IL CASO Cambridge Analytica, per stessa ammissione di Facebook, sarebbe arrivato a coinvolgere quasi 90 milioni di utenti in tutto il mondo. E chissà che non siano molti di più. Fra l’altro, il problema si sarebbe verificato anche con altre app e quiz come “This is your digital life”, tanto che, dopo un’inchiesta della Cnbc, anche un’applicazione italiana, CubeYou, è stata rimossa dalla piattaforma con l’accusa, smentita dai responsabili, di aver raccolto informazioni chiedendo l’assenso solo per scopi accademici e non commerciali.
Da due giorni Facebook sta informando gli utenti coinvolti dalla spremitura dei loro dati tramite l’app sviluppata da Aleksandr Kogan. A quanto pare, però, sembra che oltre ai dati contenuti nei profili in “un piccolo numero di casi” che rimane tuttavia da quantificare le informazioni condivise abbiano riguardato anche i post in bacheca e i messaggi scambiati con gli altri utenti.

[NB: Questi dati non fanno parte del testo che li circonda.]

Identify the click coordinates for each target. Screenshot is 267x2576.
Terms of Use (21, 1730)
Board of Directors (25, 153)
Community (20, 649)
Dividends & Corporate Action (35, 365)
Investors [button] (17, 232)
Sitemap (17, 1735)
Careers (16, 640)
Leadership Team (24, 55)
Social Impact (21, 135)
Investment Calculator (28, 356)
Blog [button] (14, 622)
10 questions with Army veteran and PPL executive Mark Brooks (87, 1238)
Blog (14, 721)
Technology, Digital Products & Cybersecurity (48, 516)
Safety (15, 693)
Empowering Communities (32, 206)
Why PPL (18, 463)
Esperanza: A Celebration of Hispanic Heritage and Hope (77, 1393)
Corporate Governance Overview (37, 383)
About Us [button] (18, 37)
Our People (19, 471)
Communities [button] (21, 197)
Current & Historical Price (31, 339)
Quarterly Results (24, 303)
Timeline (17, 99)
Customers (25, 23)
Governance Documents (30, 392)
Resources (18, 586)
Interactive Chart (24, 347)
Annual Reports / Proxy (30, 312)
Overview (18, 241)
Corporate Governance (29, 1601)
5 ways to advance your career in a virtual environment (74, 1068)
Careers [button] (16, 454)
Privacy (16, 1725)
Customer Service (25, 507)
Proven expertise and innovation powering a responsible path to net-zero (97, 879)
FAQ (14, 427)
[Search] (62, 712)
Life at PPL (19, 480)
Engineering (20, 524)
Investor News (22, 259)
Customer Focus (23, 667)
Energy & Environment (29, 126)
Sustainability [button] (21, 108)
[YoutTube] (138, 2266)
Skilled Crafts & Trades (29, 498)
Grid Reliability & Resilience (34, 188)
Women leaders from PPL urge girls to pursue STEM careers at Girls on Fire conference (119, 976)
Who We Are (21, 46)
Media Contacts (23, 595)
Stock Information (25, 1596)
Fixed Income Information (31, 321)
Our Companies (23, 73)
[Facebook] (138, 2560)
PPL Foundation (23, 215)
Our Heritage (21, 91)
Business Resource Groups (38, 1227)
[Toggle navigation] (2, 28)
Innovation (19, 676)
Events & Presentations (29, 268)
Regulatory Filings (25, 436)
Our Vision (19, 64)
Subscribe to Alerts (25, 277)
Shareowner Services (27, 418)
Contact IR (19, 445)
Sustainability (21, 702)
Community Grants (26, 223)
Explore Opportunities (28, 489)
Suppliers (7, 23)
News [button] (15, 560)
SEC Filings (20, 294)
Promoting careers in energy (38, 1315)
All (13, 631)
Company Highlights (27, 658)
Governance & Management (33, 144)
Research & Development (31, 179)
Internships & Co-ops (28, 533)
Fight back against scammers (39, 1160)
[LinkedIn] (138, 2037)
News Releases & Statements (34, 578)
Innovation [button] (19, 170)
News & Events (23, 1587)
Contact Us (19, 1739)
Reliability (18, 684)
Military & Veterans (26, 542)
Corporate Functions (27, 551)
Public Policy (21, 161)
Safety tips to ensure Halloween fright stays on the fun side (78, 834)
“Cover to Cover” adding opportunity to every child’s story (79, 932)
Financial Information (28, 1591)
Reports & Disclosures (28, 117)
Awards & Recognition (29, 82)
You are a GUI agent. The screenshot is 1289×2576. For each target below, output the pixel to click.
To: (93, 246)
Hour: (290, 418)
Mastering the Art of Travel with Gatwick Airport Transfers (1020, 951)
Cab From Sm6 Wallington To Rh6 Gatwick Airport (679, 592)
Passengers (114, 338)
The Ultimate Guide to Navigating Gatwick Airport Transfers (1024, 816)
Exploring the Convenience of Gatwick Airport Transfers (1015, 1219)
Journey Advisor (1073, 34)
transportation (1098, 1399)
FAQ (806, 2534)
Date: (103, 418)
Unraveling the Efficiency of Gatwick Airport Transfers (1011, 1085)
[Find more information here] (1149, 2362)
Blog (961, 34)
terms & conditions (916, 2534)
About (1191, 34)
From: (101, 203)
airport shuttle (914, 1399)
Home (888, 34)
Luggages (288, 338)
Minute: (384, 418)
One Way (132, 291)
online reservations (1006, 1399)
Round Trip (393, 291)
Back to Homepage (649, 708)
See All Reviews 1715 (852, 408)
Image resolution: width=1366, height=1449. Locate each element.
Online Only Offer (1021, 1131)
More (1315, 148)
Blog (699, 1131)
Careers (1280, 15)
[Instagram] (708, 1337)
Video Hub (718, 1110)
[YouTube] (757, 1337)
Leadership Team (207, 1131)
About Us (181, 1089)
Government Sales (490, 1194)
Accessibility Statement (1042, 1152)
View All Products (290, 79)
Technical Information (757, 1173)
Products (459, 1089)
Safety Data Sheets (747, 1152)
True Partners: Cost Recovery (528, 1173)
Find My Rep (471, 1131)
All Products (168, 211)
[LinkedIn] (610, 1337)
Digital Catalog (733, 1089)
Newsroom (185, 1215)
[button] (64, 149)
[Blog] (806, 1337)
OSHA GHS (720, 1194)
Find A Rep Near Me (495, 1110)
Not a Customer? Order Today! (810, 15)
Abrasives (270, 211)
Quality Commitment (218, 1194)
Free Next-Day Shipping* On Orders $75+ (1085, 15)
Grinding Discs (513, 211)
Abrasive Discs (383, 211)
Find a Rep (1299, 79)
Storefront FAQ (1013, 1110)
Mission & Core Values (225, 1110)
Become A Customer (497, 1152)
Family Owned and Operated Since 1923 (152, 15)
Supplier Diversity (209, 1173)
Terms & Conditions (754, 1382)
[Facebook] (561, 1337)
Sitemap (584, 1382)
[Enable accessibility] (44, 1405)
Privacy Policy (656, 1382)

Dunque non solo le informazioni per così dire impostate (nome, foto, città, data di nascita, preferenze e così via) ma anche l’attività “viva” in bacheca e quella riservata su Messenger.
Da Menlo Park non è stato specificato quanti messaggi siano stati analizzati attraverso l’applicazione – e nessun senatore sembra averlo domandato ieri a Mark Zuckerberg, chissà se qualcuno lo farà alla Camera – ma in ogni caso la faccenda apre un’ulteriore finestra nell’affare Cambridge Analytica. Per esempio sugli scopi reali della raccolta e sulla profondità a cui questi programmi di terze parti possono (anzi, potevano secondo Facebook) arrivare. Anche se rimane da chiarire se pure i contenuti di quei messaggi siano stati girati alla società di marketing digitale che ha collaborato con Donald Trump (e non solo).
Secondo Kogan, che ha parlato al Times, i messaggi sono stati raccolti solo da un ristretto numero di persone, “forse duemila”, come parte di un progetto di ricerca a parte col quale Cambridge Analytica non aveva nulla a che fare. Si trattava di un approfondimento per capire come le persone usino le emoji per veicolare le proprie emozioni. Ma anche questo rimane da chiarire: come si è visto in diversi passaggi della vicenda, le reciproche rassicurazioni non hanno impedito a quell’immensa mole di informazioni di circolare ed essere sfruttata per fini politici.